» WHAT TO WORK ON:
In the entries below, find the line with "You are a computer-use" and the line with "Where should I". Reproduce those two lines and every line between them exactly, and nothing more.

» DATA EXCERPTS:
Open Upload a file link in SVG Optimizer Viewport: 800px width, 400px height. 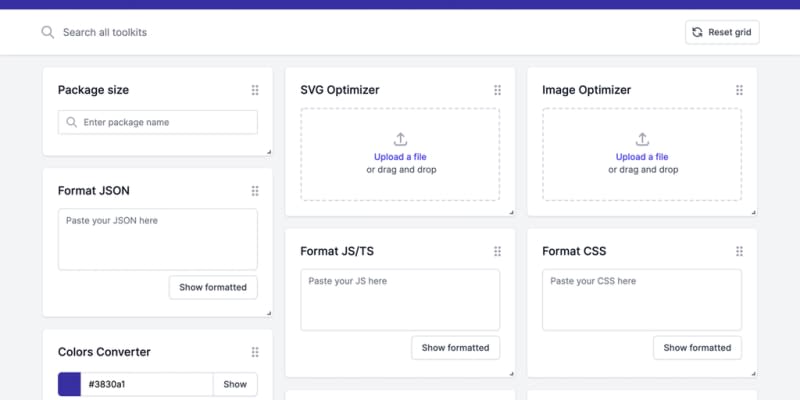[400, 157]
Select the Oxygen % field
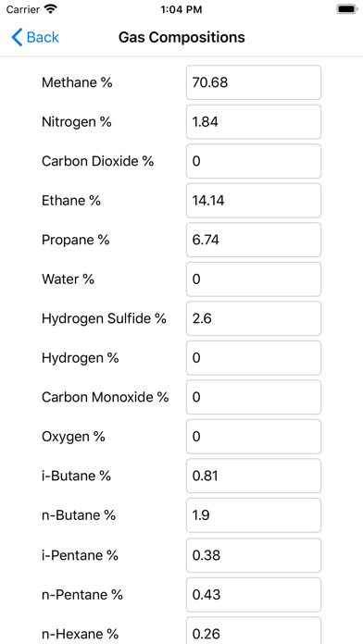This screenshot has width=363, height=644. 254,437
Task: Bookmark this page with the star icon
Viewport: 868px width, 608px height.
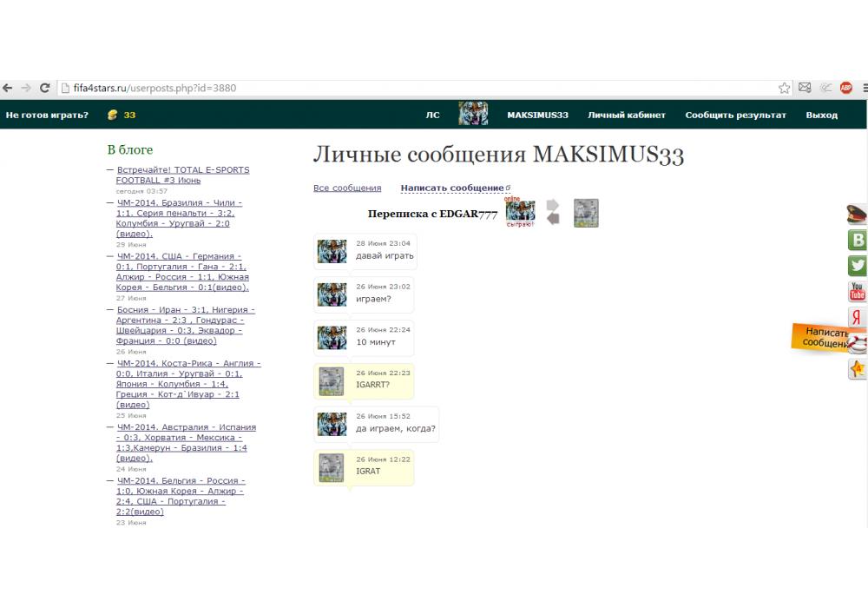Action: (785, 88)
--
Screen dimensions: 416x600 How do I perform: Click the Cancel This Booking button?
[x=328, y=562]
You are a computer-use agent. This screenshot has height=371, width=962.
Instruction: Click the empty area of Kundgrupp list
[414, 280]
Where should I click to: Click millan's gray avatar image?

» RESPONSE:
You are a computer-use agent. This screenshot has height=371, width=962.
Instruction: Click the empty area of Kundgrupp list
[414, 280]
Where should I click to: Click millan's gray avatar image?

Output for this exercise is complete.